Records from a dataset
- - - - - - -

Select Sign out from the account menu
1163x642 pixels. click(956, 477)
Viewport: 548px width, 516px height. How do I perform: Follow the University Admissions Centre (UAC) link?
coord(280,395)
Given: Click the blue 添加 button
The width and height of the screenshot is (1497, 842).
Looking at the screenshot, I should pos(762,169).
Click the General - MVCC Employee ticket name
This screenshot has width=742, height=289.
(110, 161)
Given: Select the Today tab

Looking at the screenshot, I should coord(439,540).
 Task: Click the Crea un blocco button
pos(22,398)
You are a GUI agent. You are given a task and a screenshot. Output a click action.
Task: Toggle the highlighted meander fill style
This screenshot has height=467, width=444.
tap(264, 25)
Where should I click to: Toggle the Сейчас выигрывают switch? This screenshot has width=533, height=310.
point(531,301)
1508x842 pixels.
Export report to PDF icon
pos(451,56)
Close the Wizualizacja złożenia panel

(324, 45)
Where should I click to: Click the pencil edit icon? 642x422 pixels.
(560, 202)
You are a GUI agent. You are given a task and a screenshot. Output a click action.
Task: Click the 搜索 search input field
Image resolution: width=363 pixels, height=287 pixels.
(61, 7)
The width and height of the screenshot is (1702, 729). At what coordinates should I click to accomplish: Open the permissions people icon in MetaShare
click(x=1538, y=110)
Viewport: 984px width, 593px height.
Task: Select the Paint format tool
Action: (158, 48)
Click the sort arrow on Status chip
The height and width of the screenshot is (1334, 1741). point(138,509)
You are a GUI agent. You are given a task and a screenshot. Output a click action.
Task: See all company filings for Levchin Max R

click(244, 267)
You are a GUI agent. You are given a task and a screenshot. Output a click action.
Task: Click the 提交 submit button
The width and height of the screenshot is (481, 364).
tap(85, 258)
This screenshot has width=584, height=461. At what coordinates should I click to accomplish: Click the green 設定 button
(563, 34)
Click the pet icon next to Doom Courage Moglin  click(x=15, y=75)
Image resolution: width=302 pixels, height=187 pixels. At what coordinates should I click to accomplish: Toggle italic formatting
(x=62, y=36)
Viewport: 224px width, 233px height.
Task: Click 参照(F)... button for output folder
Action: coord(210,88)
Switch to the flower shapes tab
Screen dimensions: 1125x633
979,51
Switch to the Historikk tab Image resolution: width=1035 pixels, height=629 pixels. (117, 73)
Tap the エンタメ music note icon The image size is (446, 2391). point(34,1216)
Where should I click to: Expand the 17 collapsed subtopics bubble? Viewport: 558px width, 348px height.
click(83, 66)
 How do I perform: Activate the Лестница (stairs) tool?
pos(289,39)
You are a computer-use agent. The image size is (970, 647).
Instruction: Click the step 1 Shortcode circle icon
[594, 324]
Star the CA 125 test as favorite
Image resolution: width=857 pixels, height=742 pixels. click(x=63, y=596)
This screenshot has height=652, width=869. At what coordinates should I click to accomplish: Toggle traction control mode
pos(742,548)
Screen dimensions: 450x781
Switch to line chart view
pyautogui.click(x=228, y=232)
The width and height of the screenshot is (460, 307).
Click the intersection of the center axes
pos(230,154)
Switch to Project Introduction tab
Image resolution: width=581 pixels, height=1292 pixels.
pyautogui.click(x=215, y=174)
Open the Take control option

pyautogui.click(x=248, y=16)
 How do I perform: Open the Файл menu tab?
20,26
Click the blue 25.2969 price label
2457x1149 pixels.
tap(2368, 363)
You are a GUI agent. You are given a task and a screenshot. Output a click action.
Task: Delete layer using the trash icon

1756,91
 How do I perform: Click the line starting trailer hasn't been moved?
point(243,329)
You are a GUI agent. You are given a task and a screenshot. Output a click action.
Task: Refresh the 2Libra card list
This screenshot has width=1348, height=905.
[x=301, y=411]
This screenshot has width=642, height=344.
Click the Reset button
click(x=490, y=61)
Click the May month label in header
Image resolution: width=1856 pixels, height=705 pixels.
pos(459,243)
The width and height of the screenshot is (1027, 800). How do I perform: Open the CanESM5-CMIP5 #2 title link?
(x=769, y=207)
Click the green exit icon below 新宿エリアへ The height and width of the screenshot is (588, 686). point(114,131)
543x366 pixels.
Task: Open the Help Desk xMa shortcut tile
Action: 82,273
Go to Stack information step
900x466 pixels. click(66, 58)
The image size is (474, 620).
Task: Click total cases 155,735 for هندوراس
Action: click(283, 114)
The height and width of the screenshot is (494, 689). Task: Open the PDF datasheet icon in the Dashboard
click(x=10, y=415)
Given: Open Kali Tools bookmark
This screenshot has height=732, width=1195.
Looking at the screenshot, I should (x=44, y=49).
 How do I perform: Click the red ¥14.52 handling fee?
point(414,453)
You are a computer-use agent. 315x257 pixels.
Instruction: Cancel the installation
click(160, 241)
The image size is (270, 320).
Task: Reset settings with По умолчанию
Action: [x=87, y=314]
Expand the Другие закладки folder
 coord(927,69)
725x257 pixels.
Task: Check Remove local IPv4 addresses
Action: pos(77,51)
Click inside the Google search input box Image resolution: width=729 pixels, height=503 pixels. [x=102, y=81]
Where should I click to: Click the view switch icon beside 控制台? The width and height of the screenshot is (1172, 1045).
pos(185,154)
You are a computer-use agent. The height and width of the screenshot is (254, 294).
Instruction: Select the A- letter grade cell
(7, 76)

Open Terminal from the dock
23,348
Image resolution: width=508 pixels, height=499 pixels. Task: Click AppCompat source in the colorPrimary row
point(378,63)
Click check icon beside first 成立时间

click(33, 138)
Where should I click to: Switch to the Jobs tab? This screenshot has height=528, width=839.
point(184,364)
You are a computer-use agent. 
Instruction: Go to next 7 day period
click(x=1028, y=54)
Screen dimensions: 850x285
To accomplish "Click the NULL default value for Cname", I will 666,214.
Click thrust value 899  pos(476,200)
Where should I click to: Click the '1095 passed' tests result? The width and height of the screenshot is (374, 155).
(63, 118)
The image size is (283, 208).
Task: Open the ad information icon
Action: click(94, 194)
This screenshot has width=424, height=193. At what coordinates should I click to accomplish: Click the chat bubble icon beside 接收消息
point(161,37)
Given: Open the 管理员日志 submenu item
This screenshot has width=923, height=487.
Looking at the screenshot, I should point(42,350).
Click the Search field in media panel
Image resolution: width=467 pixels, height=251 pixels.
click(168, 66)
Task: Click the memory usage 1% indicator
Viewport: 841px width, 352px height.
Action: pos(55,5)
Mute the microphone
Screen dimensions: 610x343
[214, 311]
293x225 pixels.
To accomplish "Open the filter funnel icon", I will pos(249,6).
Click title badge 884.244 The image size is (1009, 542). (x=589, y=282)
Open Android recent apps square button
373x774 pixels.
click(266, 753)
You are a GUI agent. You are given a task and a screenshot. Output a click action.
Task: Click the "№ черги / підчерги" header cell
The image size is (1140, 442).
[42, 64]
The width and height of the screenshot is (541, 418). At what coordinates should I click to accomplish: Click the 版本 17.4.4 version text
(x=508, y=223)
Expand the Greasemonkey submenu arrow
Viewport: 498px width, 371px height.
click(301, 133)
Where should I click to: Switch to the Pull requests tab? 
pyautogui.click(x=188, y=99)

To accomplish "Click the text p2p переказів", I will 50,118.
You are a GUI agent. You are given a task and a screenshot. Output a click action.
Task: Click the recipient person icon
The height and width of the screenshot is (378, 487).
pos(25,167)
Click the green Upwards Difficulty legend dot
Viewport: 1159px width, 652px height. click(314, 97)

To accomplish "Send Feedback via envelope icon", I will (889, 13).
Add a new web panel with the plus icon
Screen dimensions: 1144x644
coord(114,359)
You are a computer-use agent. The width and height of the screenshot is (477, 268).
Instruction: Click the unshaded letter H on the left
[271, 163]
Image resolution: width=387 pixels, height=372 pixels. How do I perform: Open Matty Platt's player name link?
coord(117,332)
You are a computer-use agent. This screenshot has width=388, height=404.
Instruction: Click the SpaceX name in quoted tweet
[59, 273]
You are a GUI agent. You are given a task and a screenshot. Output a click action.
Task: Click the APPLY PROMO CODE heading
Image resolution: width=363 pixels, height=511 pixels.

- - - - - - -

Return, unchanged, the records from the line containing "This screenshot has width=642, height=344." through the line containing "Action: click(283, 114)", with both of those lines included.

This screenshot has width=642, height=344.
Click the Reset button
click(x=490, y=61)
Click the May month label in header
Image resolution: width=1856 pixels, height=705 pixels.
pos(459,243)
The width and height of the screenshot is (1027, 800). How do I perform: Open the CanESM5-CMIP5 #2 title link?
(x=769, y=207)
Click the green exit icon below 新宿エリアへ The height and width of the screenshot is (588, 686). point(114,131)
543x366 pixels.
Task: Open the Help Desk xMa shortcut tile
Action: 82,273
Go to Stack information step
900x466 pixels. click(66, 58)
The image size is (474, 620).
Task: Click total cases 155,735 for هندوراس
Action: click(283, 114)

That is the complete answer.